= Parksville, Kentucky =

Unincorporated community in Kentucky, United States

Parksville is a small unincorporated community on the Chaplin River in south central Boyle County, Kentucky, United States. It is located at the eastern end of Ky Route 300, where it intersects with Ky Route 34, near the US Post Office. The global position of Parksville is 37.597N latitude and -84.891W longitude. Elevation is 1083 ft above sea level. Current population is approximately 900 people. The ZIP Code for Parksville is 40464.

==History==
Chapter 1916, of the Laws of Kentucky, 1867 says, in part: "AN ACT to incorporate the Town of Parksville, in Boyle County. Be it enacted by the General Assembly of the Commonwealth of Kentucky: 1. That the town, in the county of Boyle, situated on the Clark's Run and Salt River turnpike and the Lebanon extension of the Louisville and Nashville railroad, known as Parksville, be, and the same is hereby, incorporated and established as the town of Parksville. ... 10. The limits of said town shall extend one quarter of a mile in every direction from the center thereof at the crossroads at W. D. Latimer's storehouse." In 1880 (Laws of Kentucky, Chapter 617), the boundary was modified so as to include the cemetery and the Christian church, "the line to run north and south with the [sic] on the east side of said cemetery."

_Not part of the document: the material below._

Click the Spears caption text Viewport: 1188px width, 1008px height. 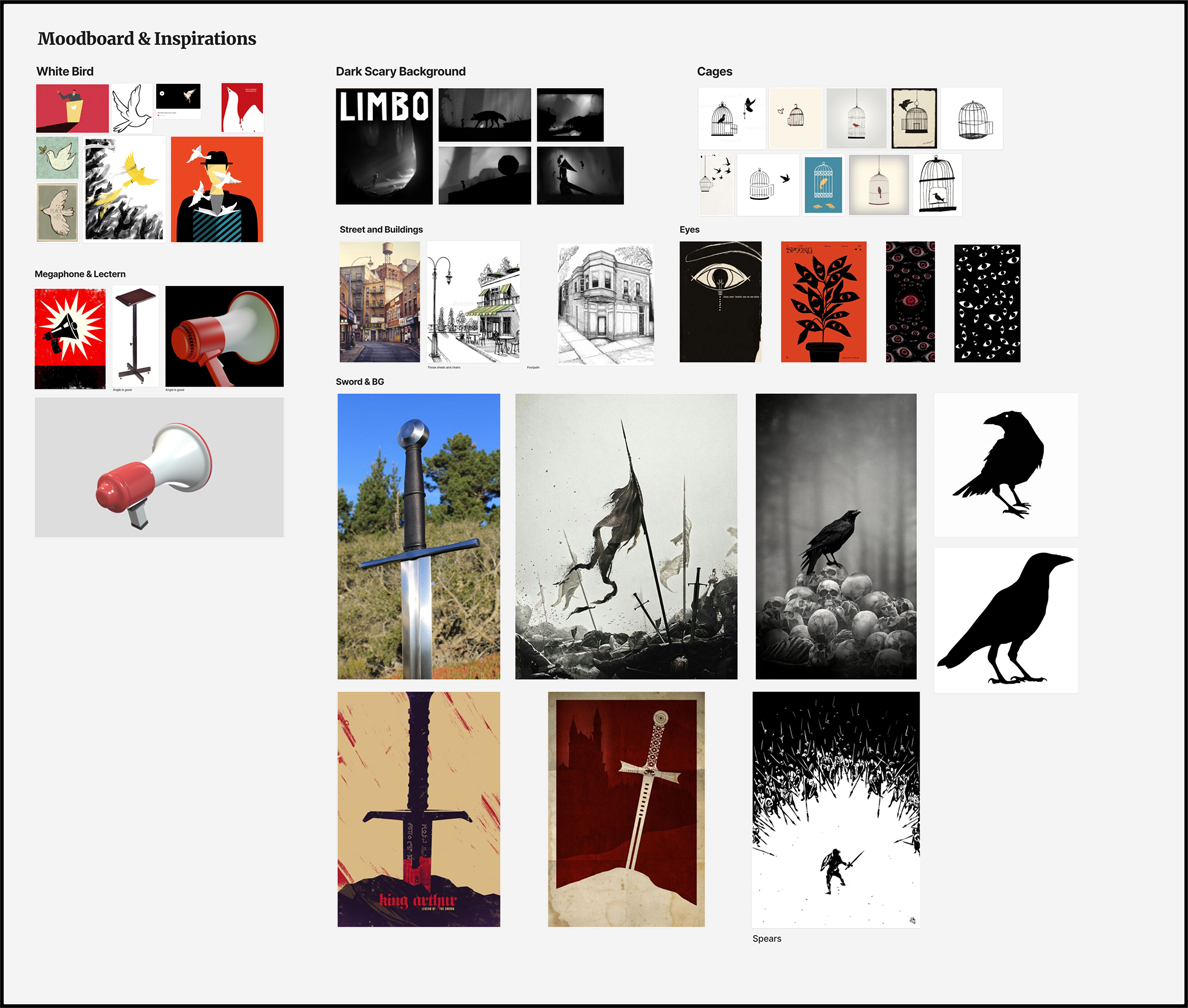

When the "Town of Parksville" was de-incorporated is not known at this time, but today Parksville is an unincorporated village.

Parksville was founded by James Parks who is buried in the Parksville Cemetery. It is located near the geographical center of the state of Kentucky at the intersection of Kentucky Route 300 and Kentucky Route 34.

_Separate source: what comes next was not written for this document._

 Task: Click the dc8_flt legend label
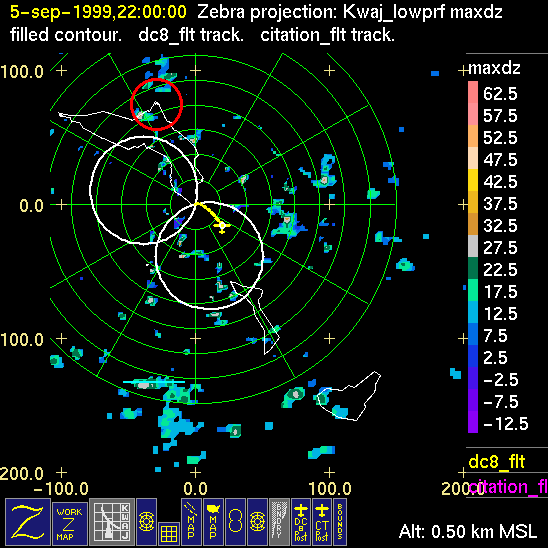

Parksville had a major railroad depot for the county from 1866 until 1970. Passengers would travel 10 mi from Danville to board the L&N Railroad car. Freight was also shipped from this depot. A small lake, known as Tank Pond, was built in 1920 by the railroad southwest of town for the purpose of refilling steam locomotive engines. Harbison Lane crossed under the L&N Railroad until October 1987, when the trains stopped running. The tracks have been removed.

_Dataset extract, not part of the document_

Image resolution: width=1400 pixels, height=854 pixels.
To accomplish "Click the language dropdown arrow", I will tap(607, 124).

Parksville High School was operating from about 1926 until the 1963, when Boyle County closed all the rural high schools, and from that time on Parksville was served by the Boyle County High School. The original building is now a private home, located less than a mile west of the post office on Ky Route 34.

Today, Parksville has a post office, a general store, a Baptist Church (founded in 1923), a Church of Christ, a small sit-down restaurant, and another under renovation, a two-engine fire department, a volunteer rescue squad, and several unoccupied commercial buildings. In addition, the Parksville Water District serves a large portion of western and southern Boyle County, as well as northern parts of Casey County.

Nearby is the Stone Bridge at Chaplin Creek. The 500 acre Central Kentucky Wildlife Refuge lies 3 mi south of Parksville, just off Ky Route 37, near the Forkland community.

Parksville is served by the Boyle County Sheriff's Department and the Danville/Boyle County Fire Department. The nearest hospital is Ephraim McDowell Regional Medical Center in the nearby county seat of Danville.

Media in Parksville include The Advocate-Messenger, local newspaper of Danville, and the three local AM/FM radio stations, including the Hometown Radio Network (WRNZ- Z105; 105.1FM/1230AM). Local television broadcast includes LEX-18 (Lexington) and FOX-56 (Lexington/Danville).